Ensuring that your child's mental-health experience is diagnosed (even if it's not officially determined to be bipolar) as early in his school career as possible is likely to help his educators put any issues that bubble up into perspective. Once your child has a formal diagnosis, he may be in a position to receive select services and supports to enable him to be as successful as possible. (One reason that school districts are sometimes unable to provide such services is because the child has not been identified as needing formal supports.) In some instances, though, even if educators are aware of your child's diagnosis, some may misinterpret your child's attributes. Sometimes kids with mental-health issues are labeled as troublemakers and bullies, or they're accused of being lazy, inattentive, or simply not applying themselves to the best of their abilities. In other instances, schools may overlook the child who is working very hard behind the scenes to maintain during the day without exploding but who totally melts down from agitation and stress upon arriving home (or on the bus ride home). The child who has been historically out of control is at risk of being suspended or expelled, and often the parents of such kids are left feeling like failures.

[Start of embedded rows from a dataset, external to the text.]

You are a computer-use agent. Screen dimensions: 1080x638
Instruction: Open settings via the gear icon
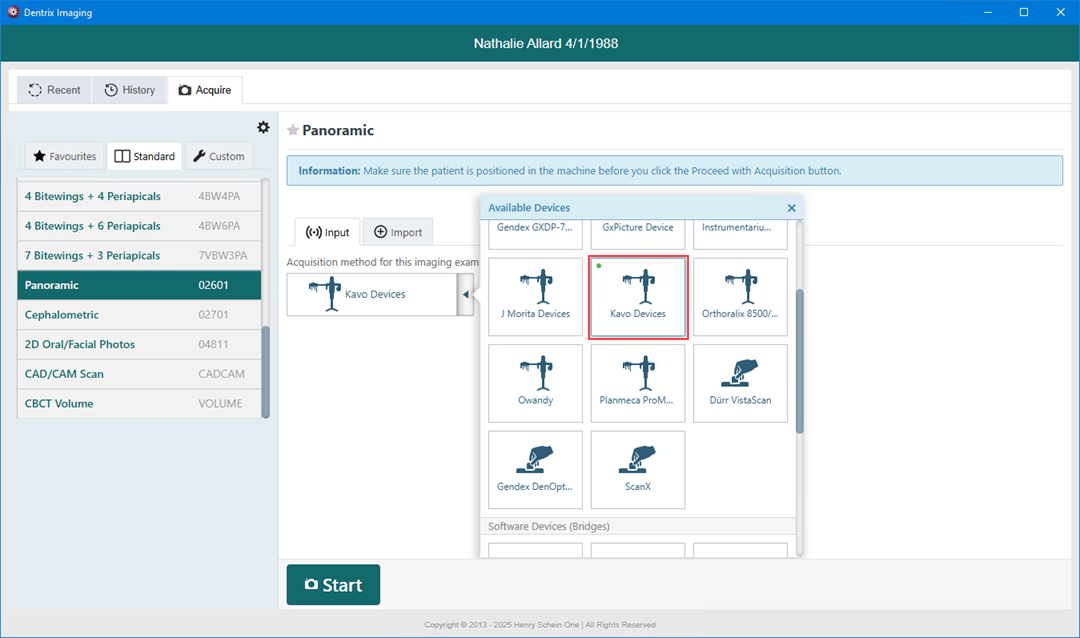263,127
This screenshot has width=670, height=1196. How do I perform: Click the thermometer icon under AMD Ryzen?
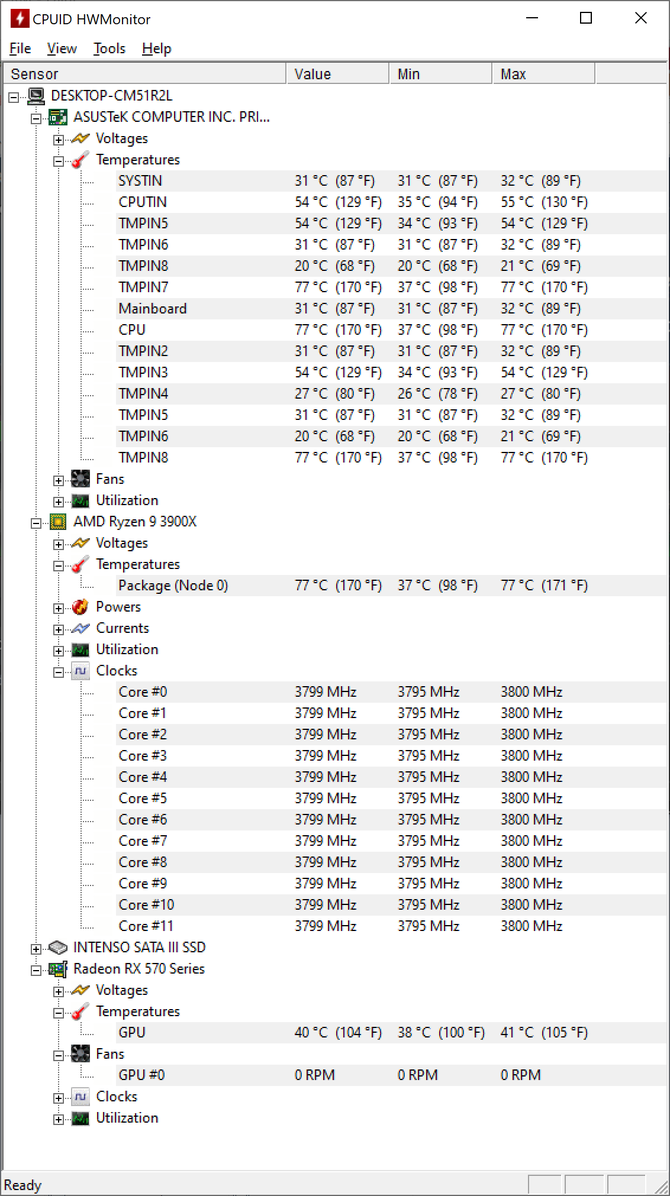tap(80, 564)
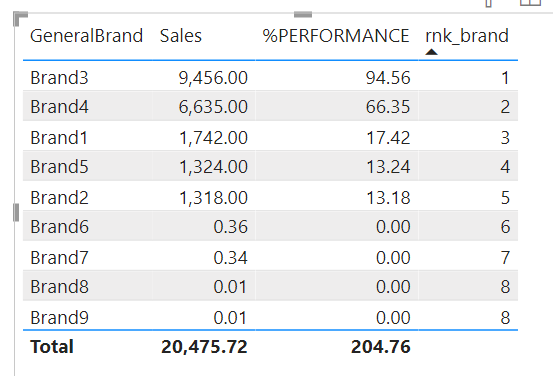Select the Brand8 row cell
Screen dimensions: 553x376
59,286
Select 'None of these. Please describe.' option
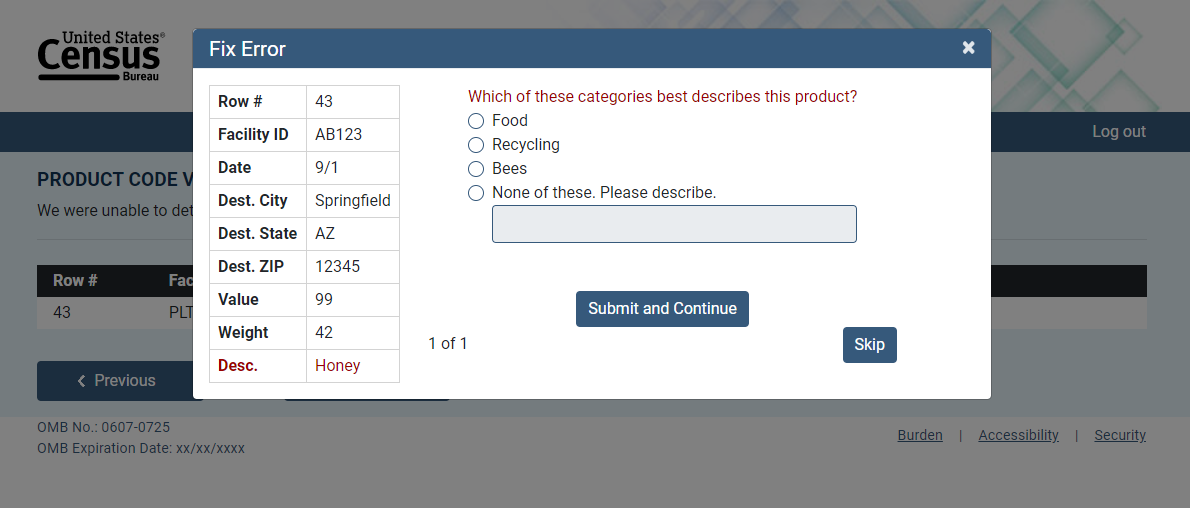Viewport: 1190px width, 508px height. (x=476, y=193)
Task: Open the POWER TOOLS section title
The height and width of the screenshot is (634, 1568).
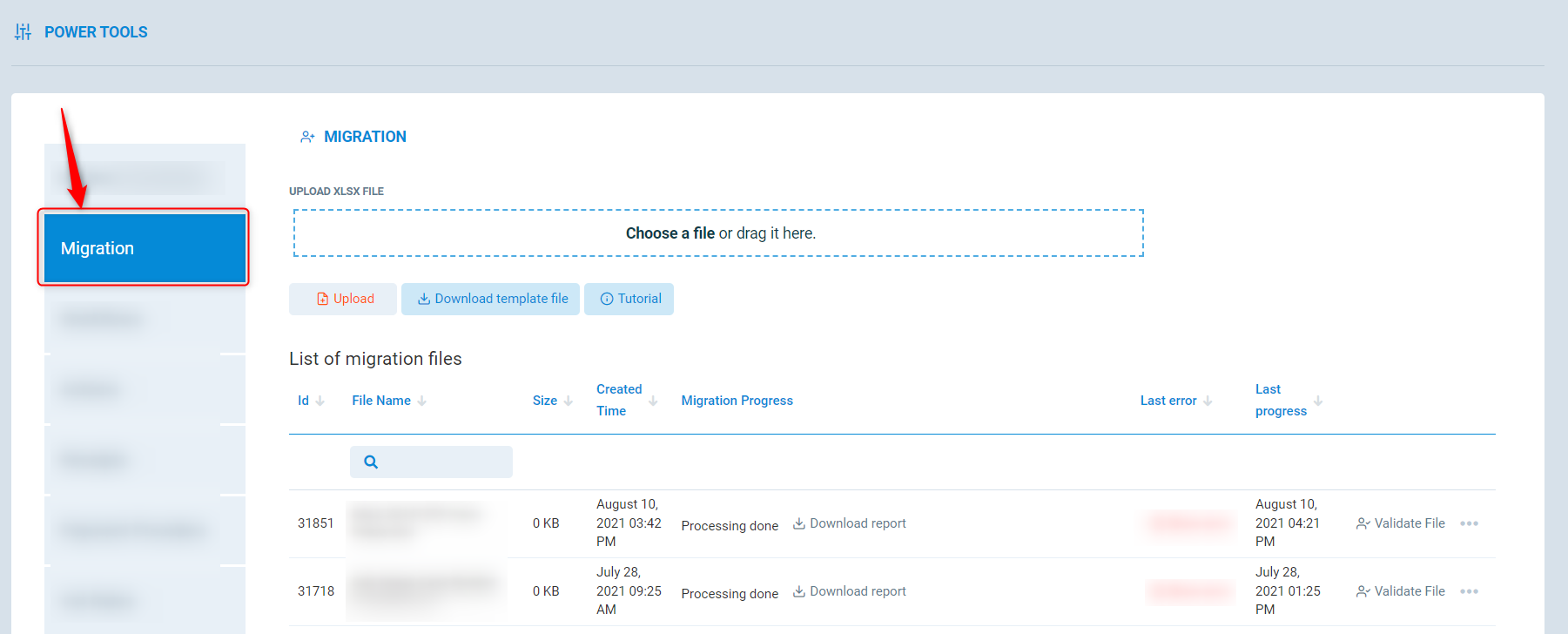Action: (96, 32)
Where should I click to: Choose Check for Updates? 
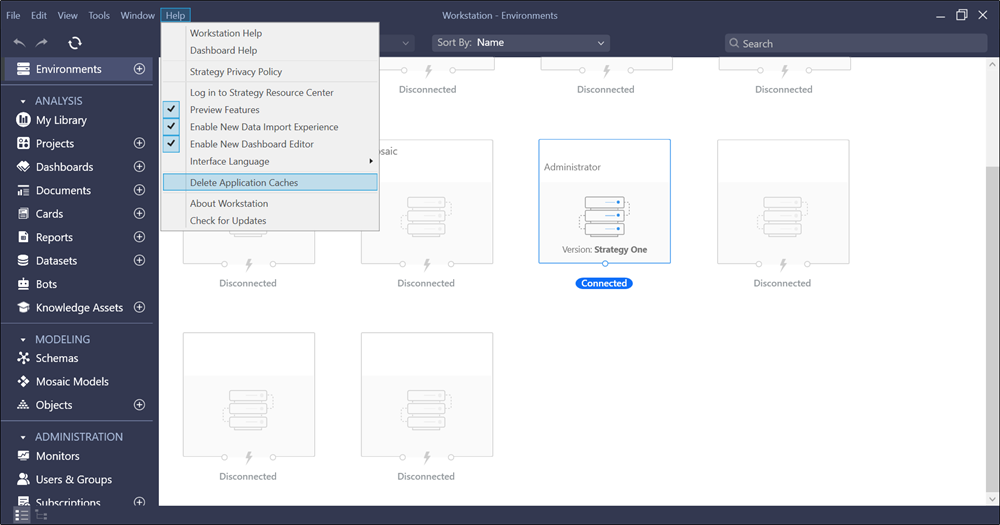[228, 220]
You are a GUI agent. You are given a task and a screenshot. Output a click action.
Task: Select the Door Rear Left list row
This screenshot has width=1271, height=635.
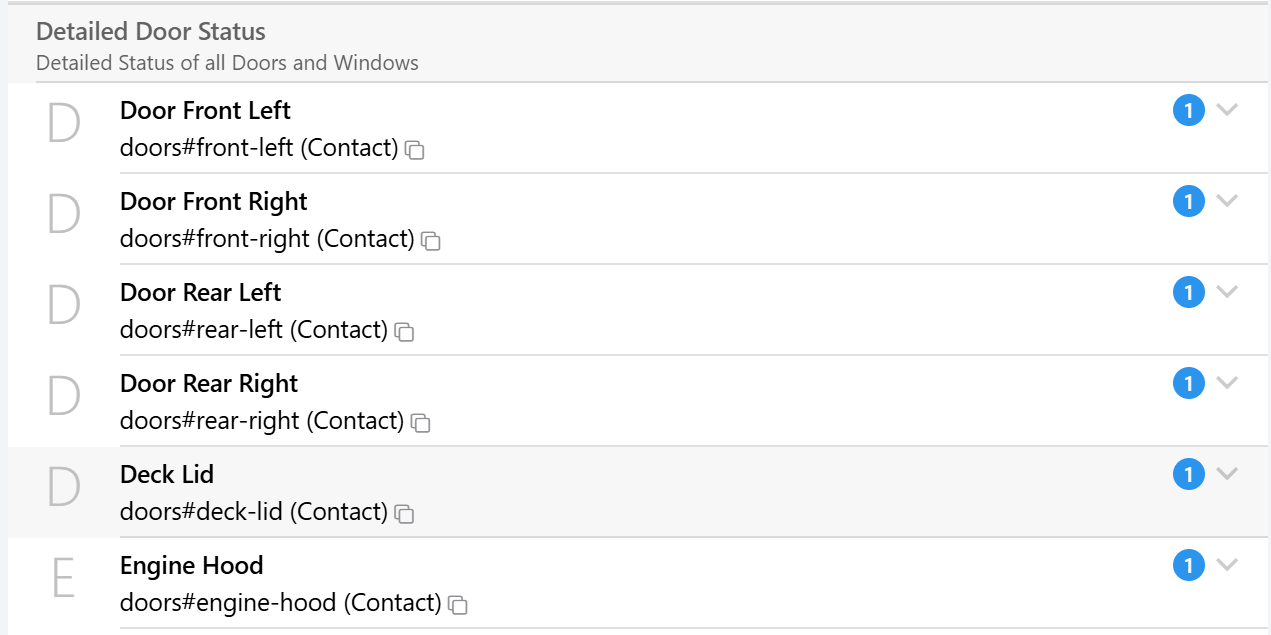click(x=639, y=310)
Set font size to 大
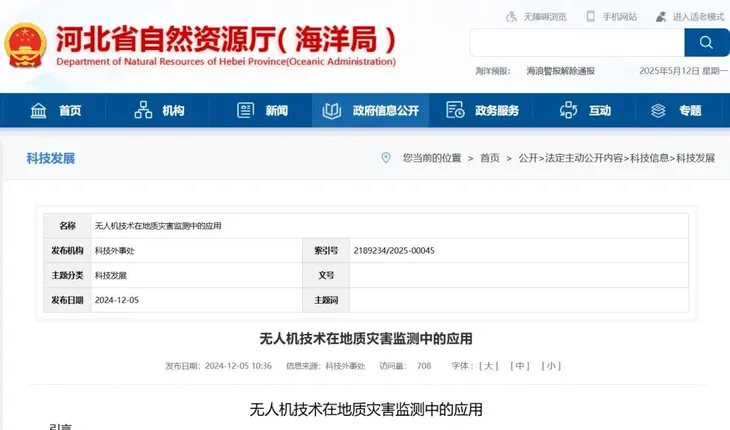The width and height of the screenshot is (730, 430). tap(489, 366)
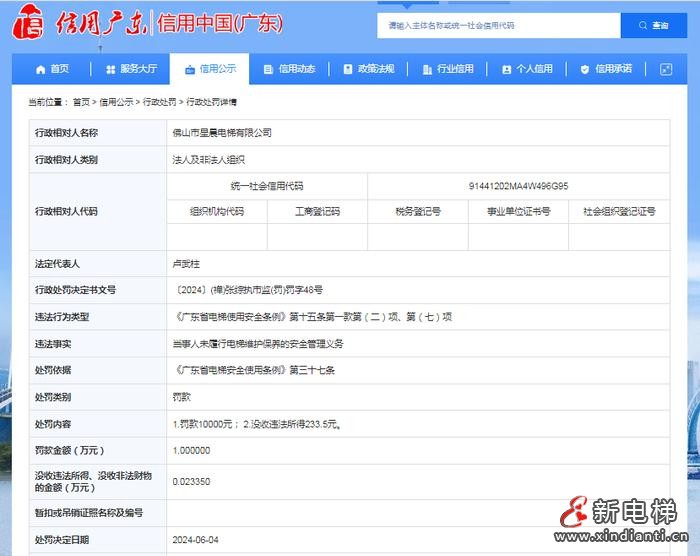Screen dimensions: 700x556
Task: Click the home icon beside 首页
Action: (x=40, y=69)
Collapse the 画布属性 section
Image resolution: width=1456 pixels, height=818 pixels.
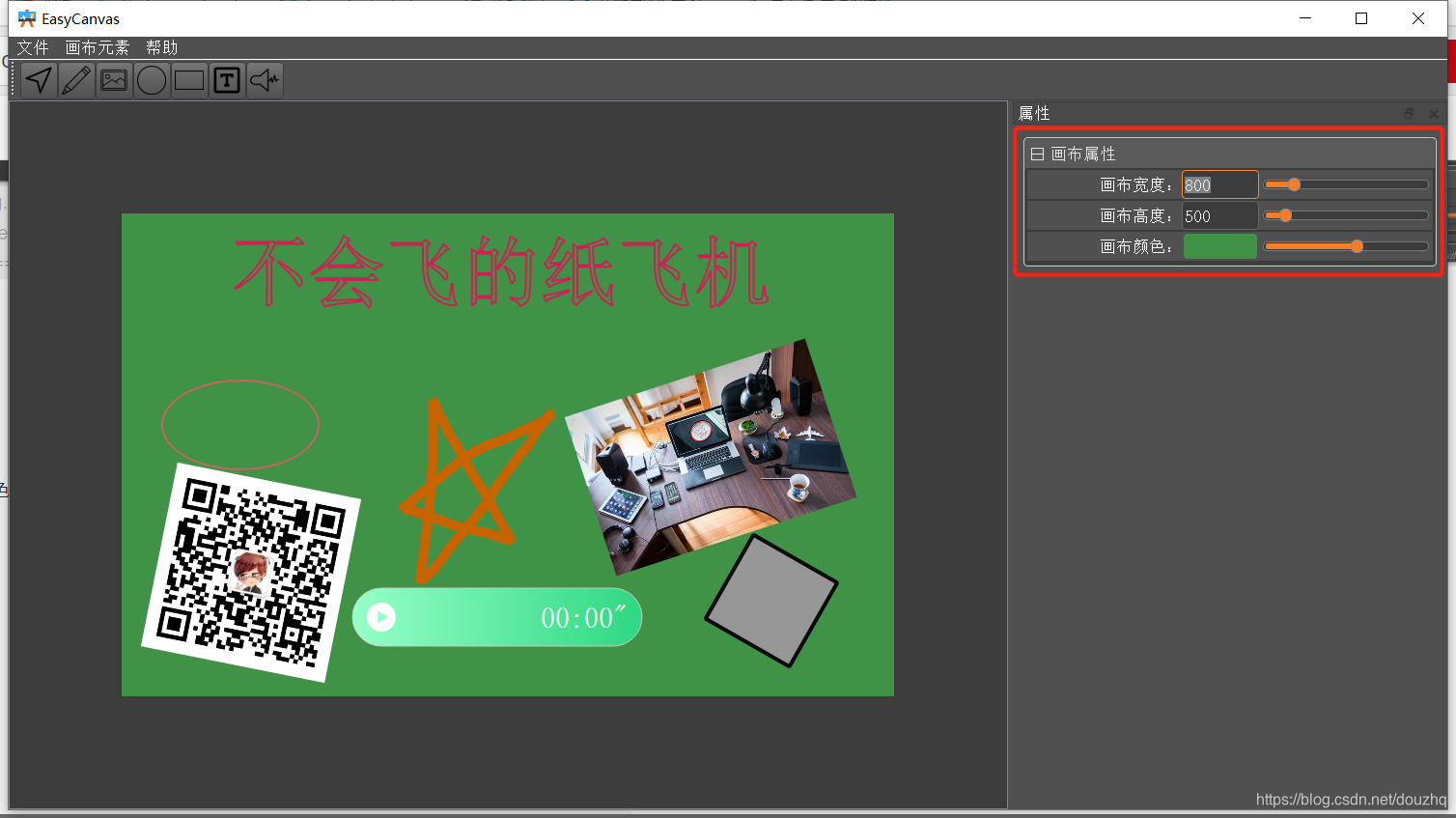click(1036, 153)
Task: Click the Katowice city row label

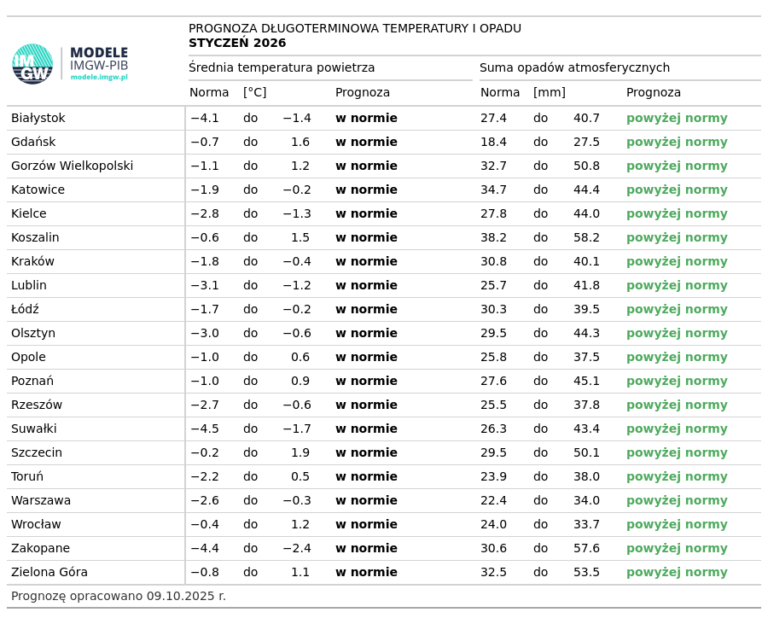Action: 38,190
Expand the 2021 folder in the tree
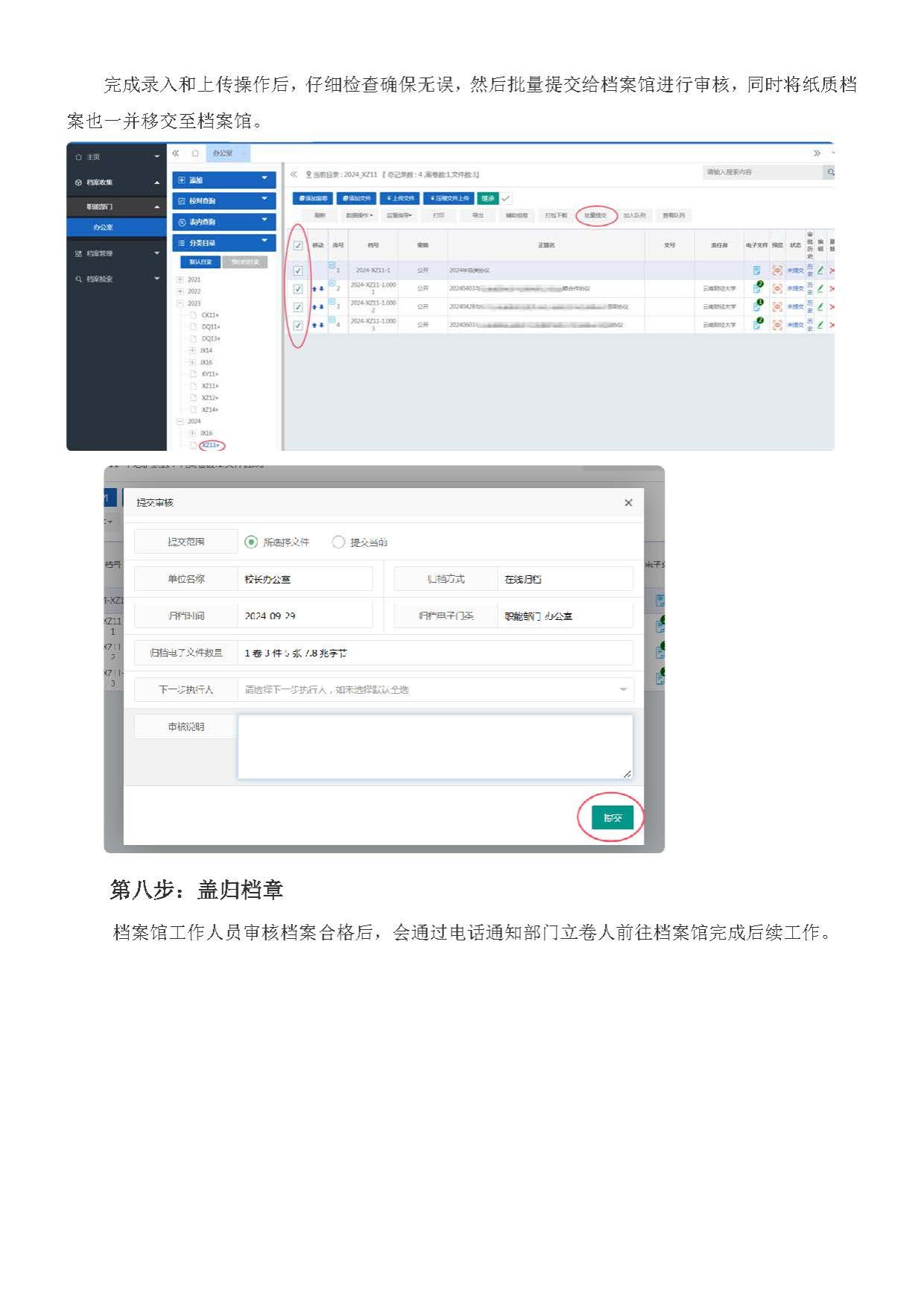Viewport: 924px width, 1307px height. point(180,280)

Linda Fusco is a special-education attorney who specializes in supporting school teams for kids with any number of unique needs. She shares her summary of the challenges facing children with mental-health issues that are not clearly identified and communicated to a school team:
Students with bipolar disorder are frequently not viewed by school teams as eligible for special education. Often their “acting out” leaves them categorized as discipline problems or troublemakers. The negative attention that comes from getting into trouble only serves to diminish the student's already flagging self-esteem. The student may be involved in numerous altercations with other students and the school staff that include physical and verbal fights, foul language, class disruptions, and disrespectful interactions. The student may grapple with suicidal thoughts and ideations and suffer incredible loneliness. All of these situations result in severely damaged social connections and isolation for the student with bipolar disorder. As the student feels less valued by the school environment, the depression and self-loathing that often accompany bipolar episodes increases. What follows may be truancy, frequent absences, failure to perform in school, and falling behind in class work. When the student begins to lag further and further behind, the issue of special education then is considered.
Linda's use of the term “special education” refers to individualized educational services and supports and not education delivered in an exclusively segregated setting, or education specific to kids with intellectual impairments. As you've just read, there is great potential for the vicious wheel of self-fulfilling prophecy to perpetuate as a result of your child's struggles being misread by her educators. The approach here also needs to be one of prevention instead of intervention. It will benefit both you and your child if you become an effective advocate where your child's educational needs are concerned.